● PROBLEM:
Return the stretch of the passage on German stocks from "Policymakers are walking" through "the growth outlook.", copied word for word.

● TEXT PASSAGE:
□ □ □

German stocks have been lagging their U.S. counterparts in significant fashion, a fact underscored by a year-to-date return of just 3.59% for the iShares MSCI Germany ETF (NYSEArca: EWG), the largest ETF tracking German equities.
EWG’s Wednesday slide extends the fund’s month-to-date loss to over 5.5%. Making matters worse is that there’s a credible reason for the weakness in German equities: mounting fears that the Eurozone’s largest economy is nearing a recession.
Policymakers are walking a fine line as they try to assess the economic health. Meanwhile, investor confidence has not meaningfully picked up, and there have been sharp downgrades to the growth outlook.
“Germany’s economy shrank 0.1 percent from April through June and has been treading water for the last year, the government’s official statistics agency said. Analysts at Deutsche Bank predicted that the economy will shrink during the current quarter as well, meeting the technical definition of a recession,” reports The New York Times.

□ □ □

● INFORMATION PROVIDED:

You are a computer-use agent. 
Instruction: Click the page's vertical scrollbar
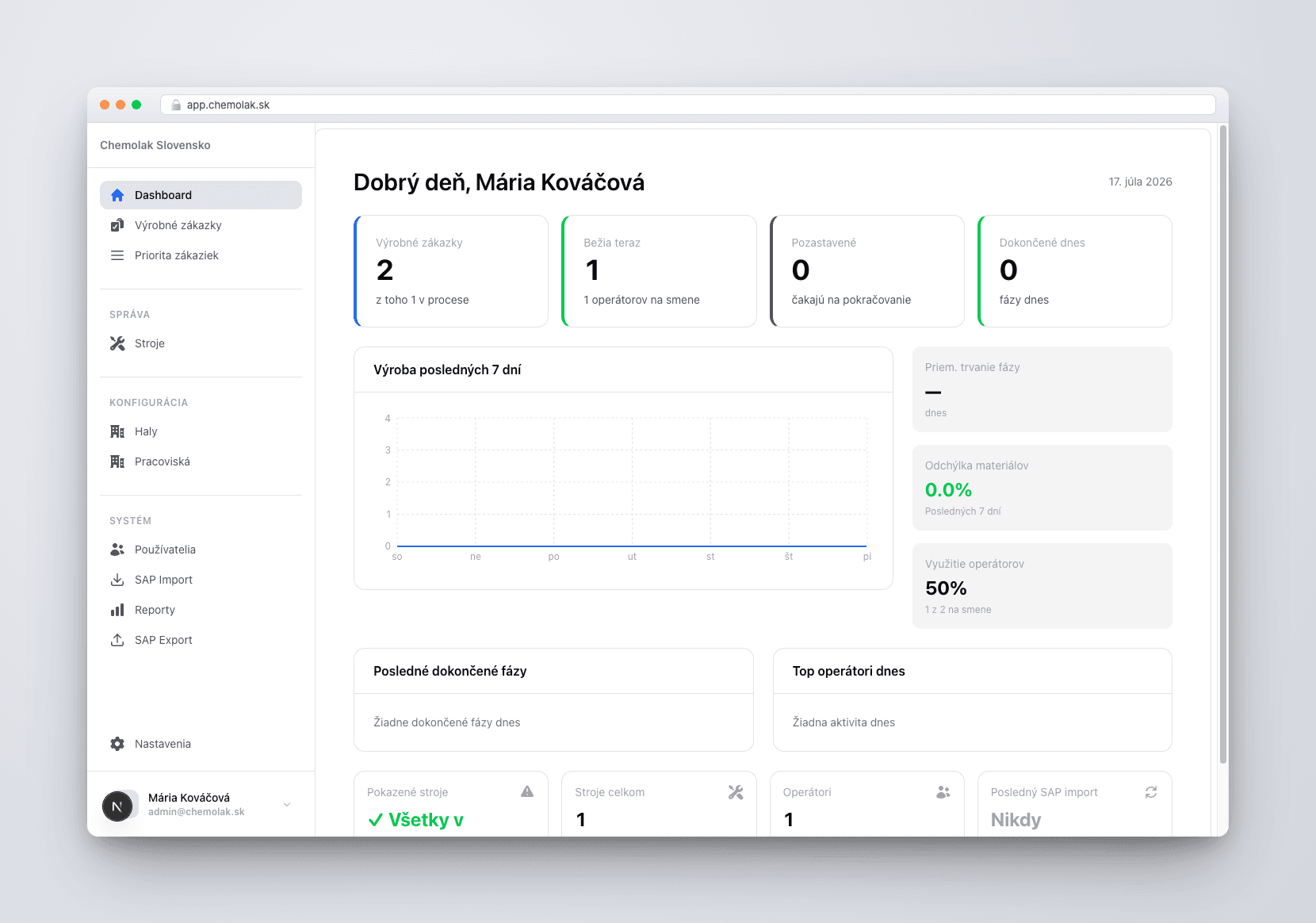tap(1223, 444)
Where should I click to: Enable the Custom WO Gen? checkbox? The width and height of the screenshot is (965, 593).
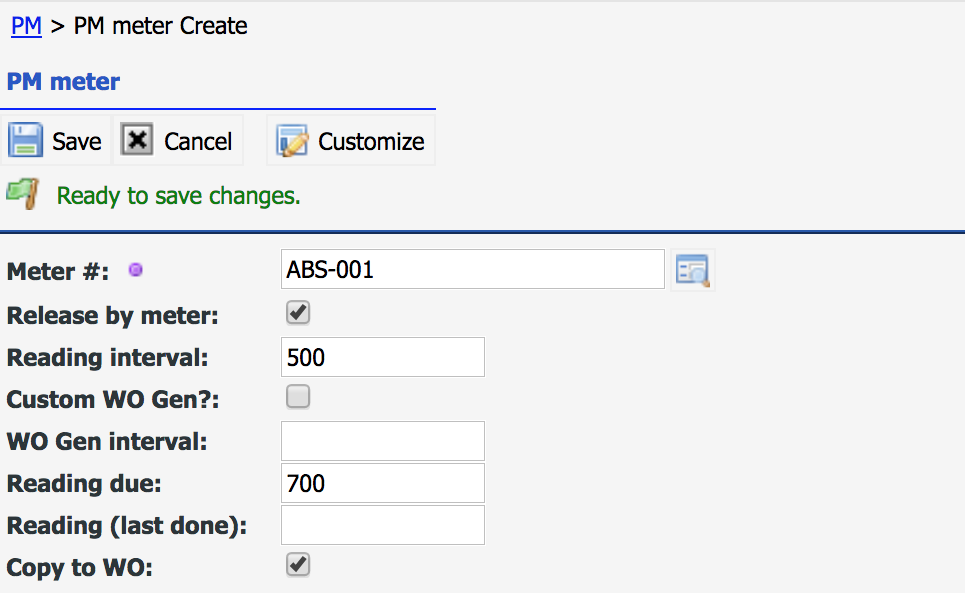(298, 397)
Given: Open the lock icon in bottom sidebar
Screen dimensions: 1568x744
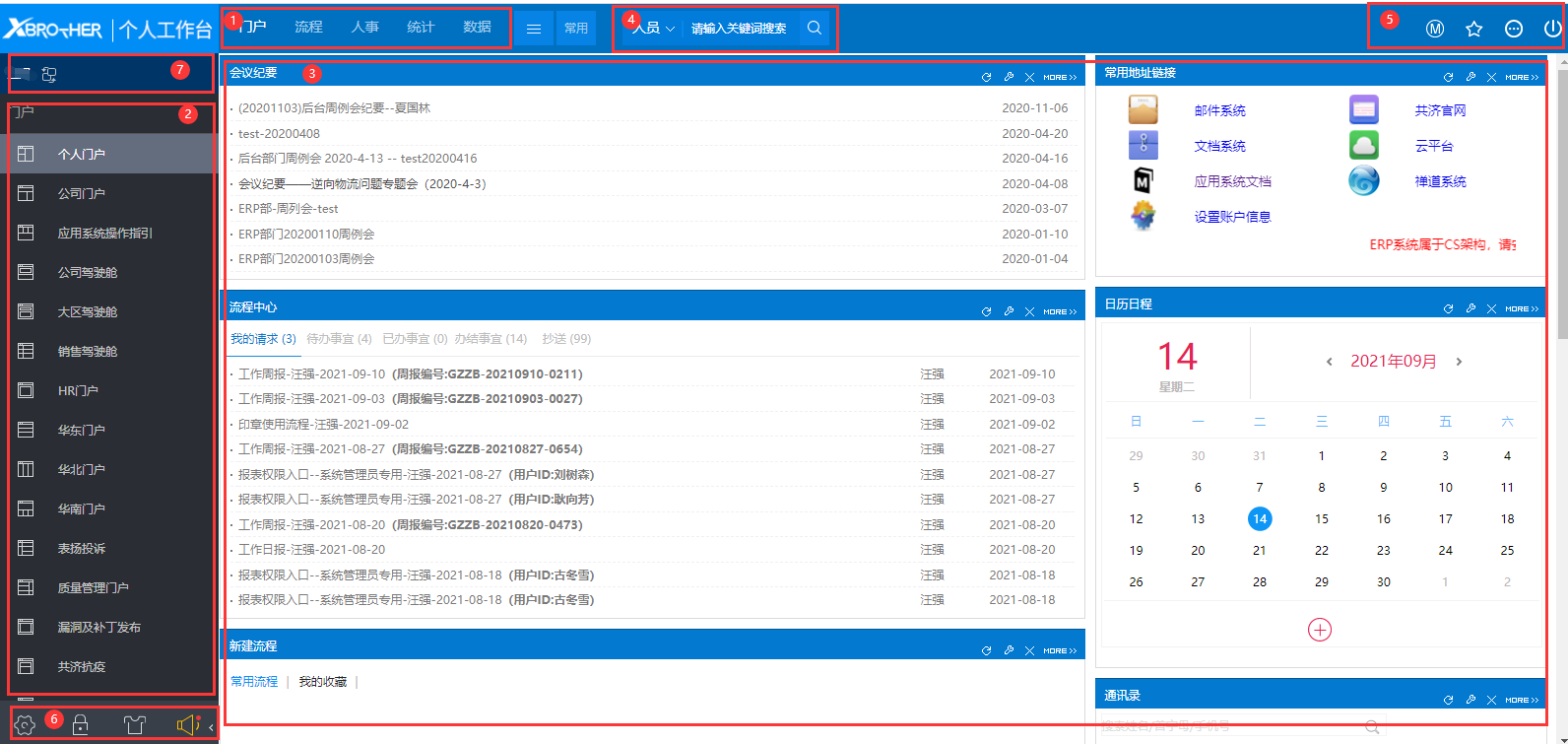Looking at the screenshot, I should 81,725.
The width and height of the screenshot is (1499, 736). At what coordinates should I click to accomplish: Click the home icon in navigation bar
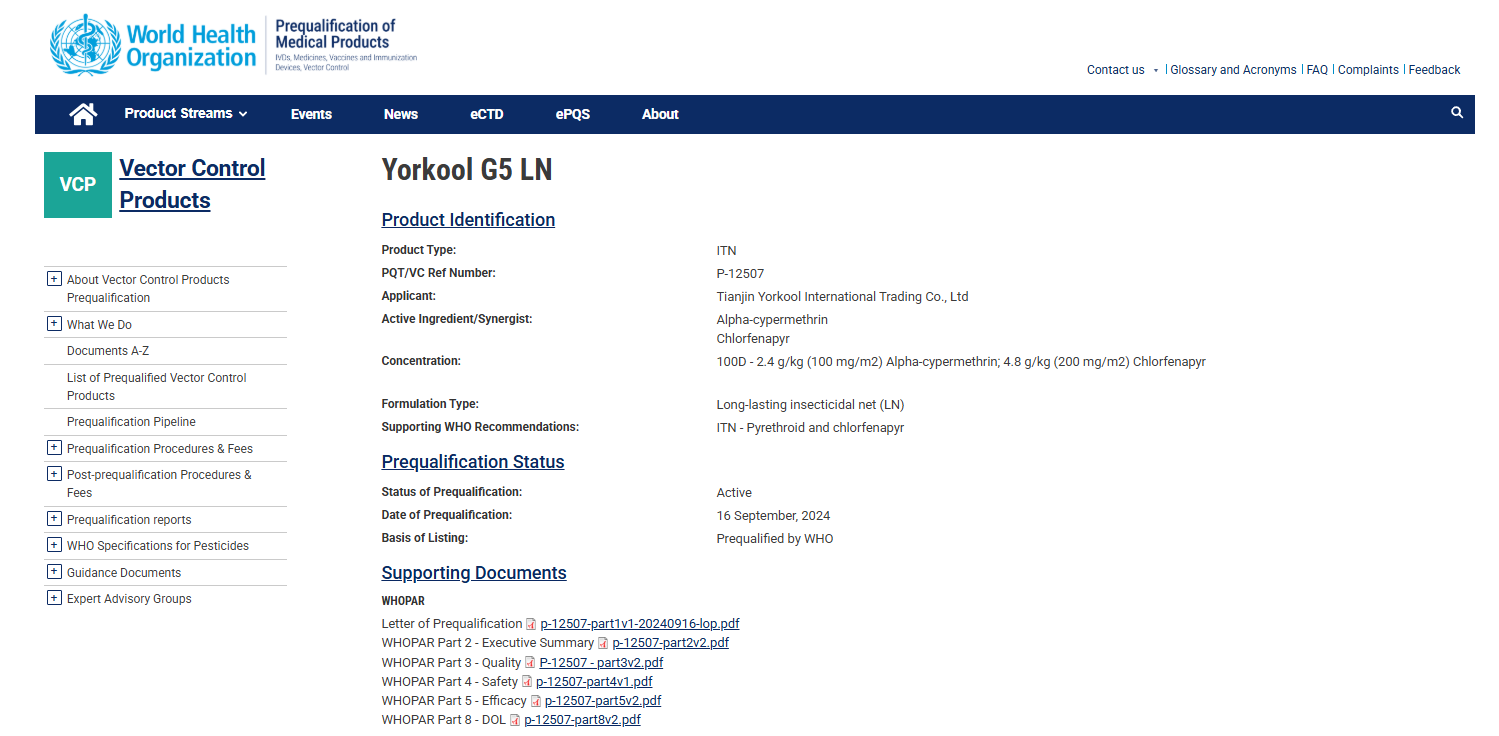(x=83, y=114)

□ □ □

● ANSWER BOX:
Policymakers are walking a fine line as they try to assess the economic health. Meanwhile, investor confidence has not meaningfully picked up, and there have been sharp downgrades to the growth outlook.